(Stored entries)
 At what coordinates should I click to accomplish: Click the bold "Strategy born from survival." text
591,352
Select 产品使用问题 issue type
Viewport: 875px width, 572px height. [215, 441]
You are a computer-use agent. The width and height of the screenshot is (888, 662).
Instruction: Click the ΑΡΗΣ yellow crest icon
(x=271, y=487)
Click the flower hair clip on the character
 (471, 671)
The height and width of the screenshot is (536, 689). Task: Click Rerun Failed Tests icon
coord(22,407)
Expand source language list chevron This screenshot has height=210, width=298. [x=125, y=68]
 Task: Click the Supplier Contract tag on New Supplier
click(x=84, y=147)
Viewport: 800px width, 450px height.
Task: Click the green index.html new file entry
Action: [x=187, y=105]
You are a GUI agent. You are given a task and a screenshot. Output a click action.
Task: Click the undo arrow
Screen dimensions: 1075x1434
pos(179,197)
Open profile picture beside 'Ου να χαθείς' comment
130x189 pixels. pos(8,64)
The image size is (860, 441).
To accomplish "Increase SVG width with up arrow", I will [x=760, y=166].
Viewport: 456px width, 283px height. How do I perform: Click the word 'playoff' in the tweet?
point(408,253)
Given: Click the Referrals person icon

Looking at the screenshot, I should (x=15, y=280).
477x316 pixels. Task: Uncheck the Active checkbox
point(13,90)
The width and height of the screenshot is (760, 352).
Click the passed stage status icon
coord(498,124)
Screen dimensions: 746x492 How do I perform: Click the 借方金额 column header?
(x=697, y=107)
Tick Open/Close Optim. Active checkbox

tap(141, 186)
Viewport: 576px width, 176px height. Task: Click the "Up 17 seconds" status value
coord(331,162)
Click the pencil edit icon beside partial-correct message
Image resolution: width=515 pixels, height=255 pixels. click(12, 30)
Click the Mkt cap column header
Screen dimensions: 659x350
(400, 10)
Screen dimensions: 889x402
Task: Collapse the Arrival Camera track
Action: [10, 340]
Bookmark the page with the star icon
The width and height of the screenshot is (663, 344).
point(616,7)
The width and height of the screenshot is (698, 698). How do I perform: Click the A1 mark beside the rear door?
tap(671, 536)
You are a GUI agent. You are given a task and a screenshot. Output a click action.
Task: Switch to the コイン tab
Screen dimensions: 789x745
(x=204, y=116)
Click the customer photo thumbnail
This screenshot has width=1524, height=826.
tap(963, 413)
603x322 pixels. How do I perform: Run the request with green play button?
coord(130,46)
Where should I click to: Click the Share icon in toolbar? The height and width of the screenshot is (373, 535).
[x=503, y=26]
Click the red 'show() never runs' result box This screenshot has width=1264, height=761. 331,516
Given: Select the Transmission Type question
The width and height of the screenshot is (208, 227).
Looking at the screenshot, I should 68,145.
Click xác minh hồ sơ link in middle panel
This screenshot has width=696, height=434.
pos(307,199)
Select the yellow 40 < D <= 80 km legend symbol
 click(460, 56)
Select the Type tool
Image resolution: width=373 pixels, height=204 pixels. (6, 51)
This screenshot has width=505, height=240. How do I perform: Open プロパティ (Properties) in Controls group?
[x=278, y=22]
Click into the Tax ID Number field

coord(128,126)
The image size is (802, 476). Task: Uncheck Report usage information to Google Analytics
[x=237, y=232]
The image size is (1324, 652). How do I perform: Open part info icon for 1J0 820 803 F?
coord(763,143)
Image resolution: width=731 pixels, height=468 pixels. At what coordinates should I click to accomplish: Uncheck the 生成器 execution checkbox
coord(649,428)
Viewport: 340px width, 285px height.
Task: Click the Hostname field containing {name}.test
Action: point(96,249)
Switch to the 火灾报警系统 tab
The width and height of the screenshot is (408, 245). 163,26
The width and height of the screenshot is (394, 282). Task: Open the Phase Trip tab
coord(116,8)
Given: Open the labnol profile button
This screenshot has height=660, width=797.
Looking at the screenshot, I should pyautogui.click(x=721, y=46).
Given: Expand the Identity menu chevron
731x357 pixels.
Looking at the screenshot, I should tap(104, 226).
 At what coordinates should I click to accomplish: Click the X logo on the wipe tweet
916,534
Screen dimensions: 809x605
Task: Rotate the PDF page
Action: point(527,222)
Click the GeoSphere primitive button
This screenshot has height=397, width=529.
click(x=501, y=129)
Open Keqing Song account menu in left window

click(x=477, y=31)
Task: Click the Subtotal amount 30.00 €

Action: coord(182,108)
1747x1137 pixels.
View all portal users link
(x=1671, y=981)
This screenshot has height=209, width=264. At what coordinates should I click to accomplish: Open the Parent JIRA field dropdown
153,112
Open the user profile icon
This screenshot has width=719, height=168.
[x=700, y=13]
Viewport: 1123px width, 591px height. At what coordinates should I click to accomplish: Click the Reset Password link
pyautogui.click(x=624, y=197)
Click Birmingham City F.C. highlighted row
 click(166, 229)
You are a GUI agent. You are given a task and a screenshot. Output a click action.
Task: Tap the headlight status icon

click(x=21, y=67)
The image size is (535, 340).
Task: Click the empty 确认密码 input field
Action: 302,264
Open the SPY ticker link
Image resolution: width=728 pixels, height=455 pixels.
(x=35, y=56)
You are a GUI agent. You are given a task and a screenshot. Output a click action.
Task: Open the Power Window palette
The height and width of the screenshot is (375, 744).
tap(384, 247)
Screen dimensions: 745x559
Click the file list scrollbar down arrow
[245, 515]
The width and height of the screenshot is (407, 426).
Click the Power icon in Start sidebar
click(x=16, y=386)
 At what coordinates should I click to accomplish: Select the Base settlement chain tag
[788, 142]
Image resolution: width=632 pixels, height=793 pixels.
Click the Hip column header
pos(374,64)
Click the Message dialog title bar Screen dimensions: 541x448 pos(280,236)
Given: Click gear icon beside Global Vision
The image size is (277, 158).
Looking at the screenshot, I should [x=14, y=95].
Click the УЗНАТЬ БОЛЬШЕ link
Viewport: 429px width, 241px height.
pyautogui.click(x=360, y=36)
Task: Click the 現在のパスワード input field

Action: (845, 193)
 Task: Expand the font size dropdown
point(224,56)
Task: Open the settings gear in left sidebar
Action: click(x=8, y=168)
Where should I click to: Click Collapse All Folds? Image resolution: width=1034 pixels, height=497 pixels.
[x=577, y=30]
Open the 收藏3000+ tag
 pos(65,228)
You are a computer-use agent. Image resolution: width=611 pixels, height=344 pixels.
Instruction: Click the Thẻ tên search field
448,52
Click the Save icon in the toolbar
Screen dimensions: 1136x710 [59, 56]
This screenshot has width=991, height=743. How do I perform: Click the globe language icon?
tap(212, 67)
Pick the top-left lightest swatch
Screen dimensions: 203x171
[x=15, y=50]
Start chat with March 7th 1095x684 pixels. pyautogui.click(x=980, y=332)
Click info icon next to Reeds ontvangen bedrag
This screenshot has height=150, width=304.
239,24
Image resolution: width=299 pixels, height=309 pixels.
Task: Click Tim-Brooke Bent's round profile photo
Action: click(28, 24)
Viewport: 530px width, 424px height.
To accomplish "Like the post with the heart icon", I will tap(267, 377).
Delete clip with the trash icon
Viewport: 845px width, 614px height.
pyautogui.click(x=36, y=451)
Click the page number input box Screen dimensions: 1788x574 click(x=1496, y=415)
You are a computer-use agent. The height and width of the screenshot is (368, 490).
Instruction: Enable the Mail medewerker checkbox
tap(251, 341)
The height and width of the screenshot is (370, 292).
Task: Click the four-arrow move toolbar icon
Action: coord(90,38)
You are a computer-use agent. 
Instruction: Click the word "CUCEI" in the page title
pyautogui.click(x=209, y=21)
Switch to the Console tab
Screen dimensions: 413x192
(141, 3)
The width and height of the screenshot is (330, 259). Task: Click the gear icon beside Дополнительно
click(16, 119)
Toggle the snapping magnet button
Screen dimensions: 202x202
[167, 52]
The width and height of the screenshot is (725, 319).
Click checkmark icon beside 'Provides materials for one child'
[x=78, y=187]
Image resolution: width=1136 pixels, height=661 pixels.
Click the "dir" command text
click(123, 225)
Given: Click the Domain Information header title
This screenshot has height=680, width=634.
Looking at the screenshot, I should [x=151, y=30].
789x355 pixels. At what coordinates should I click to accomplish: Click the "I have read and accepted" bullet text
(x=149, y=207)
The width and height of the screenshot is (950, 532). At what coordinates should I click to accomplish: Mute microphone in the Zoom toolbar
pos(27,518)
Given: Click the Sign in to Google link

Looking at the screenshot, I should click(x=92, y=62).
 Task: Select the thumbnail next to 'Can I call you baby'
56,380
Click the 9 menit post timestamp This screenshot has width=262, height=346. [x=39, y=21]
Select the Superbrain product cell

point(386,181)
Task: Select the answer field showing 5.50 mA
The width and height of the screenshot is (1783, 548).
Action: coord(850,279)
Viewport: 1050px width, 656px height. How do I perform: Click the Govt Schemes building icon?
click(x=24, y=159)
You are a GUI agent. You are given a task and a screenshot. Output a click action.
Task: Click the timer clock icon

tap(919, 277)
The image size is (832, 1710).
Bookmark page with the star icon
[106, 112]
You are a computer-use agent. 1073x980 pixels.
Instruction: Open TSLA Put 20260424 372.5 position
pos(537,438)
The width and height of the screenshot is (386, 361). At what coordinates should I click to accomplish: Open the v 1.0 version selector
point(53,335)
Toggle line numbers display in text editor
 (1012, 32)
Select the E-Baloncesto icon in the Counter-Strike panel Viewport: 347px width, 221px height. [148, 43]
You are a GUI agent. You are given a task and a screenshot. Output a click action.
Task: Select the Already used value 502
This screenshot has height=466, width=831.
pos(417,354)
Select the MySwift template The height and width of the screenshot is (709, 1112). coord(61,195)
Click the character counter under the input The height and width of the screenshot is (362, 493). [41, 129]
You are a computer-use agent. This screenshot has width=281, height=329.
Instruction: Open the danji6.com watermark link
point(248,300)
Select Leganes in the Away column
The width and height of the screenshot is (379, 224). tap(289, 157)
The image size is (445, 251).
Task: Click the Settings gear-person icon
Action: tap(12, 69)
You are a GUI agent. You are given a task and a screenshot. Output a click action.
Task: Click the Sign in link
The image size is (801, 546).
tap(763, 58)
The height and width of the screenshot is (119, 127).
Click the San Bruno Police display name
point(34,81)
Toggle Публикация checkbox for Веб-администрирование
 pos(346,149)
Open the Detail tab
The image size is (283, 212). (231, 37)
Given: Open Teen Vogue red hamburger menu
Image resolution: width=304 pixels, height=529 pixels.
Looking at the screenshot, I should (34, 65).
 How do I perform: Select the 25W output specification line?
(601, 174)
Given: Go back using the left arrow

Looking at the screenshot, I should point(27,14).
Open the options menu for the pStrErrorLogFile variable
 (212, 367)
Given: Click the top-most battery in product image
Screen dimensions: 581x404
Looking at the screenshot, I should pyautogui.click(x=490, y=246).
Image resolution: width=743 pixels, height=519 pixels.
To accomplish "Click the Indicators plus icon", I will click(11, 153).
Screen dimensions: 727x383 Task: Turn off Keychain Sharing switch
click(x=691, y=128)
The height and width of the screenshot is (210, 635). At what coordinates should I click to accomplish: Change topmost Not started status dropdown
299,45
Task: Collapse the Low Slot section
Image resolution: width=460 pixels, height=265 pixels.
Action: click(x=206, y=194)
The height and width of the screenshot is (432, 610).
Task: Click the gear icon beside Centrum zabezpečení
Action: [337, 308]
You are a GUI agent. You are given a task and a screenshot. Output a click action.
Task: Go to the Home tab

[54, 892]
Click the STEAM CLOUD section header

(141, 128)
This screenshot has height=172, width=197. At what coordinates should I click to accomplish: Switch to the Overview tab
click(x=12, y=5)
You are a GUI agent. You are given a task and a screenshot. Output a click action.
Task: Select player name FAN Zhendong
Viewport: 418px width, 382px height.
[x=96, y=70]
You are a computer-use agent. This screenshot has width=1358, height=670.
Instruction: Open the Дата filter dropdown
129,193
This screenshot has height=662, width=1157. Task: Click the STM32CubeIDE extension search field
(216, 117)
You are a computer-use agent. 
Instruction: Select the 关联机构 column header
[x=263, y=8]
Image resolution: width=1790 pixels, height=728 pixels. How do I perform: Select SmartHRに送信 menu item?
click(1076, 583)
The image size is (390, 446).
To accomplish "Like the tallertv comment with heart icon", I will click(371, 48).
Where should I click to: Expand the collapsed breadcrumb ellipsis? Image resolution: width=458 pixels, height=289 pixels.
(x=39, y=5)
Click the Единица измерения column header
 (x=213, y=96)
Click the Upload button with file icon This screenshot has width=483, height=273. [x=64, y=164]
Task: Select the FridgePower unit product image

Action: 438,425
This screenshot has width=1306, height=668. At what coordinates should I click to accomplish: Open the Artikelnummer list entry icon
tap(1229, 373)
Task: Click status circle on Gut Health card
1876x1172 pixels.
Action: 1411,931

**To do:** Take every line above where "computer" appears and copy it.

**Solution:**
You are a computer-use agent. The width and height of the screenshot is (888, 662).
You are a computer-use agent. Image resolution: width=611 pixels, height=344 pixels.
You are a computer-use agent. The height and width of the screenshot is (368, 490).
You are a computer-use agent. 
You are a computer-use agent. 1073x980 pixels.
You are a computer-use agent. This screenshot has width=281, height=329.
You are a computer-use agent. This screenshot has width=1358, height=670.
You are a computer-use agent. 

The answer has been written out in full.